Algorithm Selection

The library supports multiple machine learning algorithms spanning different logical categories, from tree-based ensembles to distance-based and neural methods.

Available Algorithms

Except for XGBoost, all methods use the implementation provided by scikit-learn.

Category	Algorithm	Class Name	Short Name	Method
Tree-Based & Ensemble	XGBoost	XGBoost	XGB	Ensemble (Boosting)
	Random Forest	RandomForest	RF	Ensemble (Bagging)
	Decision Tree	DecisionTree	DT	Tree
Linear & Geometric	Logistic Regression	LogisticRegression	Logit	Linear
	Linear Discriminant Analysis	LinearDiscriminantAnalysis	LDA	Linear / Statistical
	Support Vector Machine	SupportVectorMachine	SVM	Geometric
Instance-Based	K-Nearest Neighbors	KNearestNeighbors	KNN	Distance-based
Probabilistic	Gaussian Naive Bayes	GaussianNaiveBayes	GNB	Probabilistic
Neural Network	Multilayer Perceptron	MultilayerPerceptron	MLP	Neural Network

Configuration

To select an algorithm, set the model key in step_class_sets to the algorithm’s class name (e.g., XGBoost).

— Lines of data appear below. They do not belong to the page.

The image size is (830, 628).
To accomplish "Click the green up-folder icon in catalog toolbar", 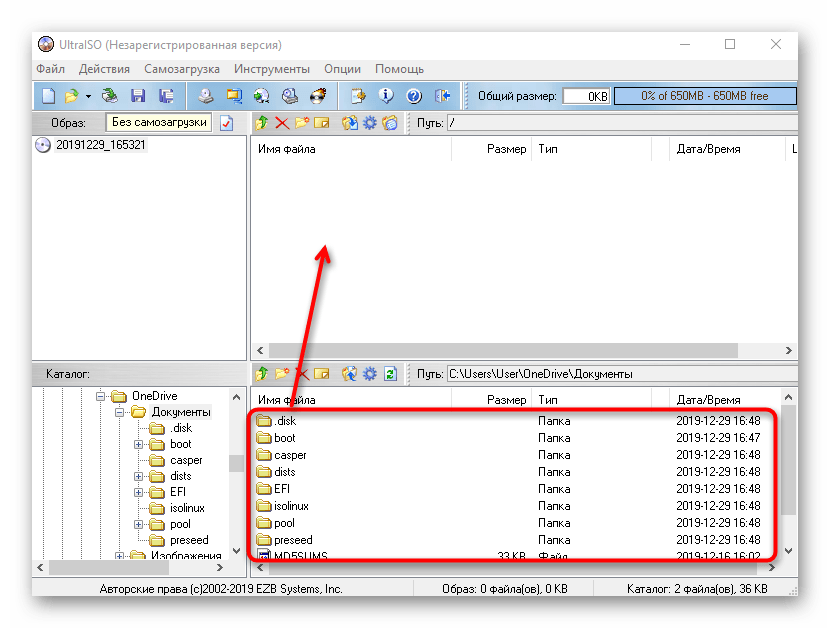I will pos(262,374).
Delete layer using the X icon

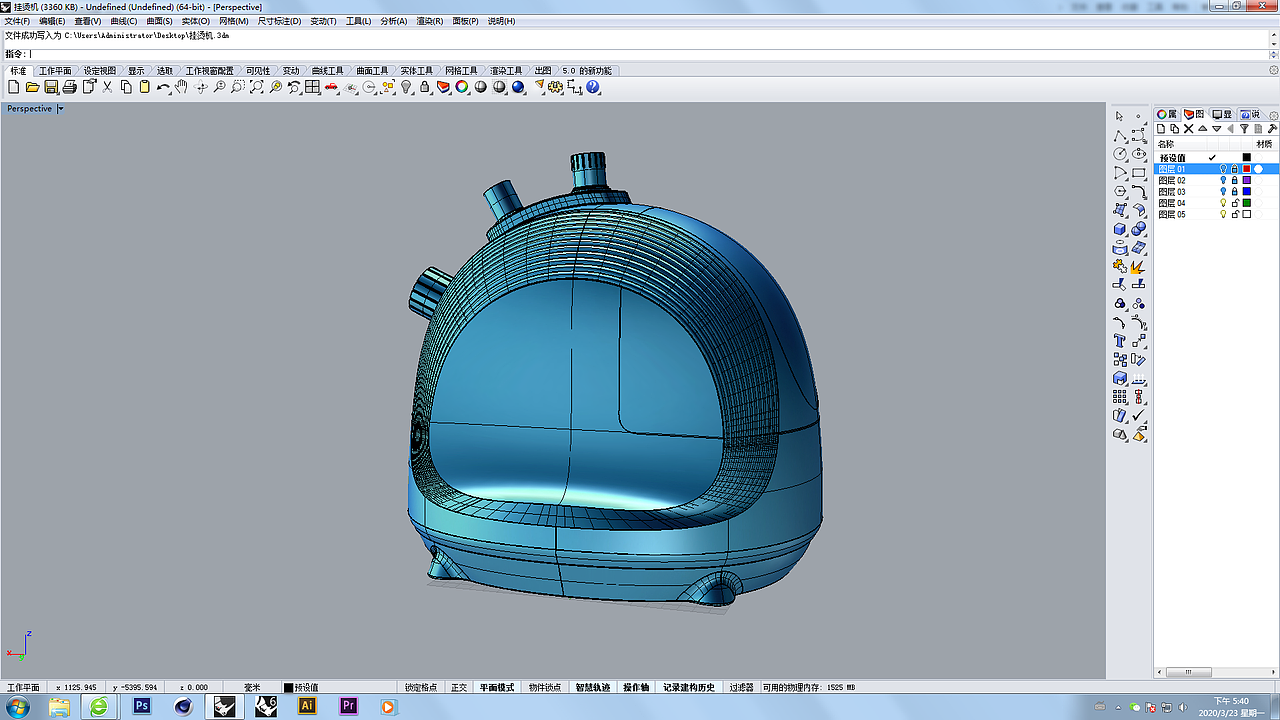[1188, 129]
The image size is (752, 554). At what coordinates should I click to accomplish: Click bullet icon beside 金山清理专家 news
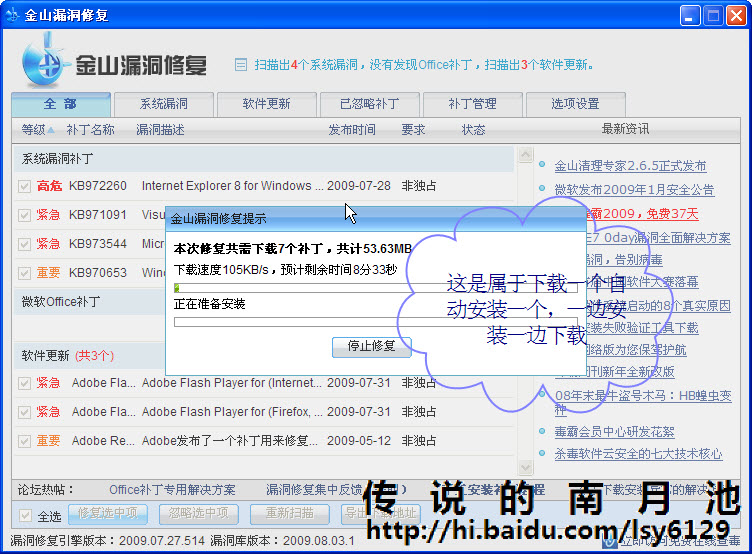(542, 165)
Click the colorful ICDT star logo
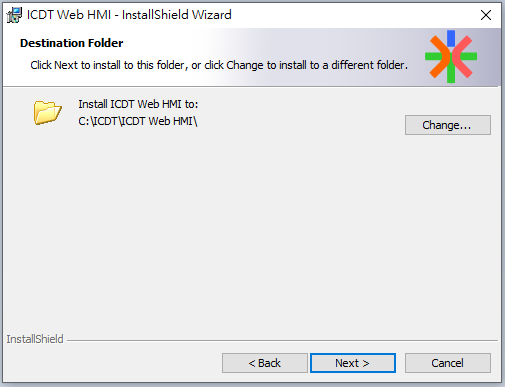 point(451,56)
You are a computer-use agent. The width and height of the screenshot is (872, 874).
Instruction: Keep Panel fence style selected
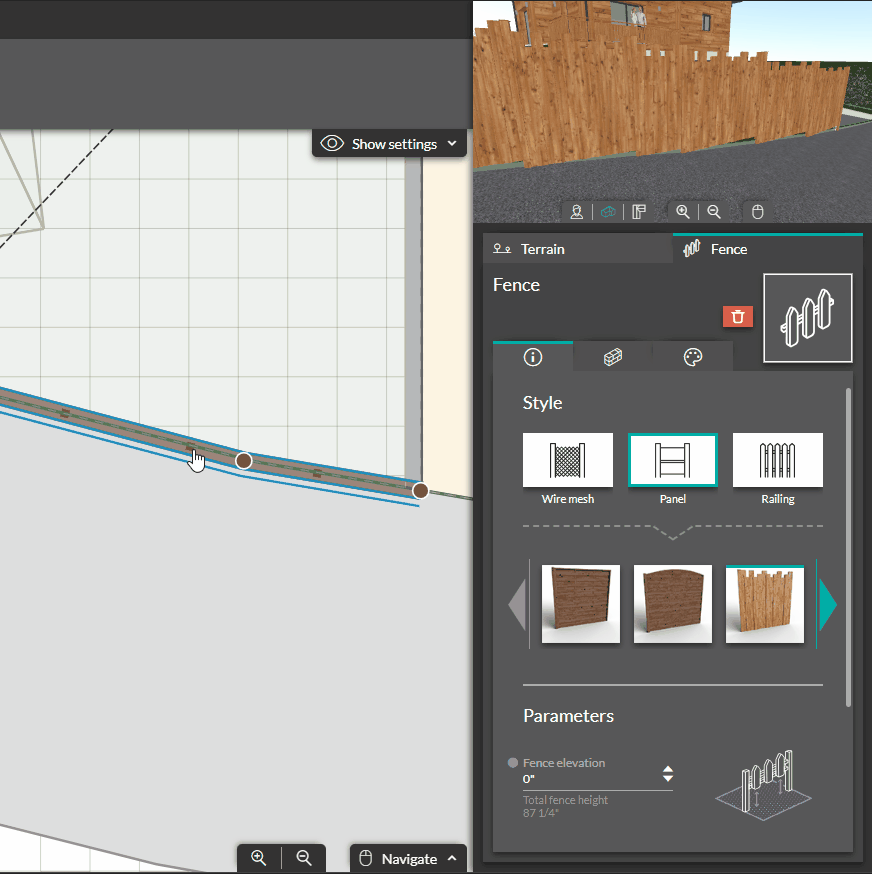tap(672, 460)
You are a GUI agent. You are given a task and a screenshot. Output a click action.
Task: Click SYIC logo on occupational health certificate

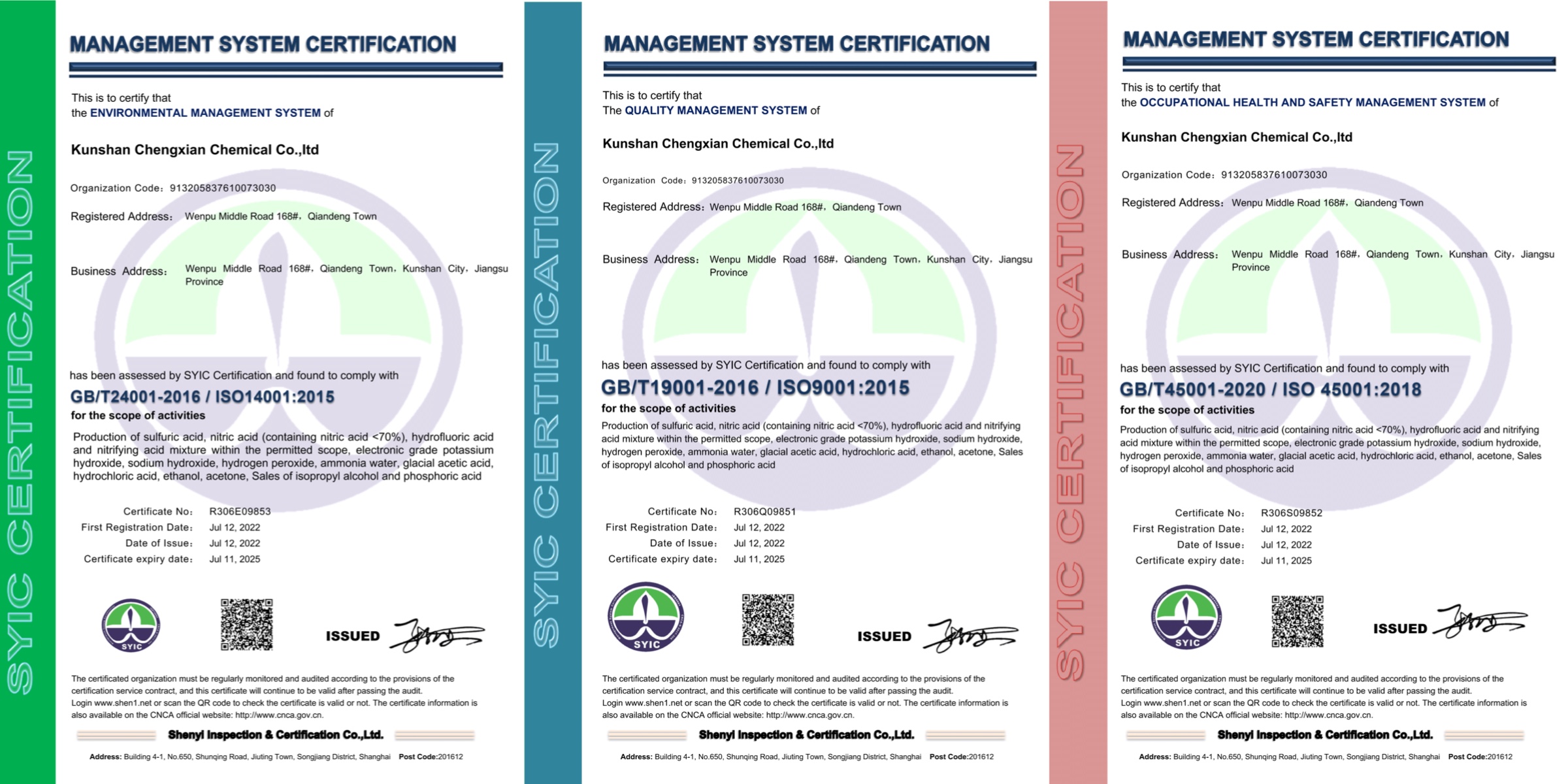pyautogui.click(x=1186, y=617)
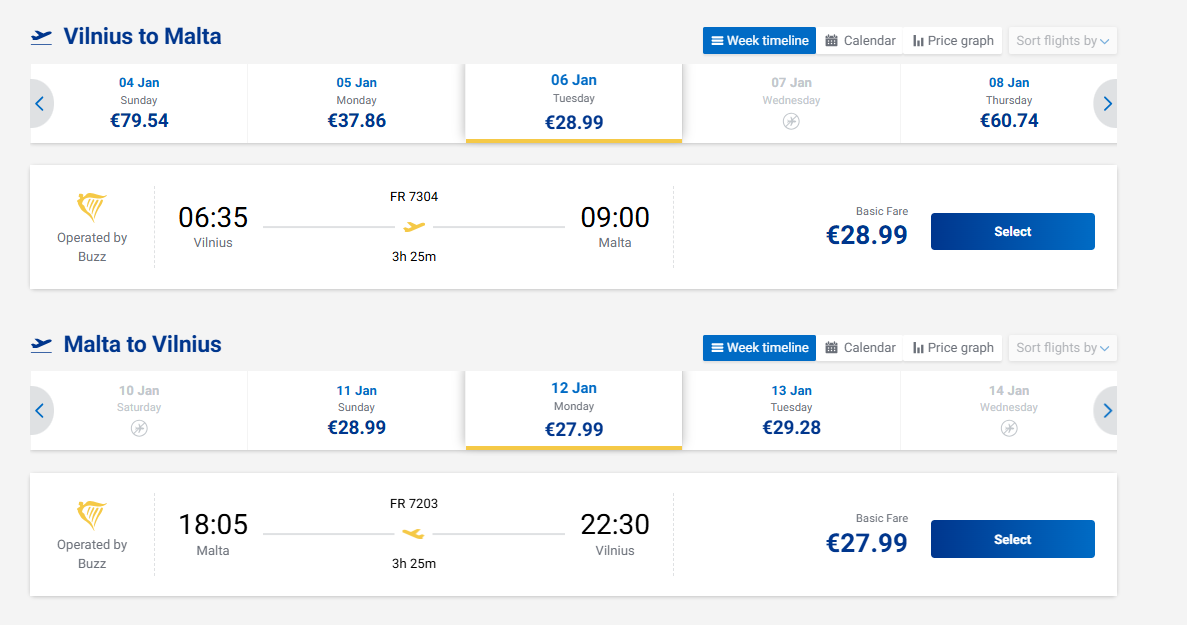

To customize the hyperparameters for your selected algorithm, add them to the model step within step_param_sets.

Training Configuration Example

 step_class_sets:
   - name: training_step_set_1
     steps:
       input: InputTrainingSetA
       validate: KFoldValidation
       model: XGBoost
       build: BuildModel

 step_param_sets:
   - name: training_param_set_1
     steps:
       input: { }
       validate: { }
       model: { learning_rate: 0.01 }
       build: { }

Classification Configuration Example

 step_class_sets:
   - name: data_set_step_set_1
     steps:
       input: InputDataSetAll
       summary: SummaryDataSetAll
       select: SelectDataSetAll
       locate: LocateDataSetAll
       extract: ExtractDataSetAll
       model: XGB
       classify: ClassifyAll
       concat: ConcatDataSetAll

Imputation

As non-tree-based machine learning methods do not accept NaN values, missing values are automatically imputed using SimpleImputer(strategy="median") provided by scikit-learn during the training phase.

During the classification phase, instances containing NaN values in their features are handled such that non-tree-based models output a class value of 0 and a score of 0.

Model Suite Class

aiqclib provides a model suite class that performs training and classification with multiple algorithms simultaneously. To select a set of algorithms, set the model key in step_class_sets to ModelSuite.Then, specify a list of actual algorithms and their parameters using the methods and model_params keys within step_param_sets, respectively.

Note

Both methods and model_params keys accept “Class name” and “Short name” shown in the table above (e.g., XGBoost and XGB).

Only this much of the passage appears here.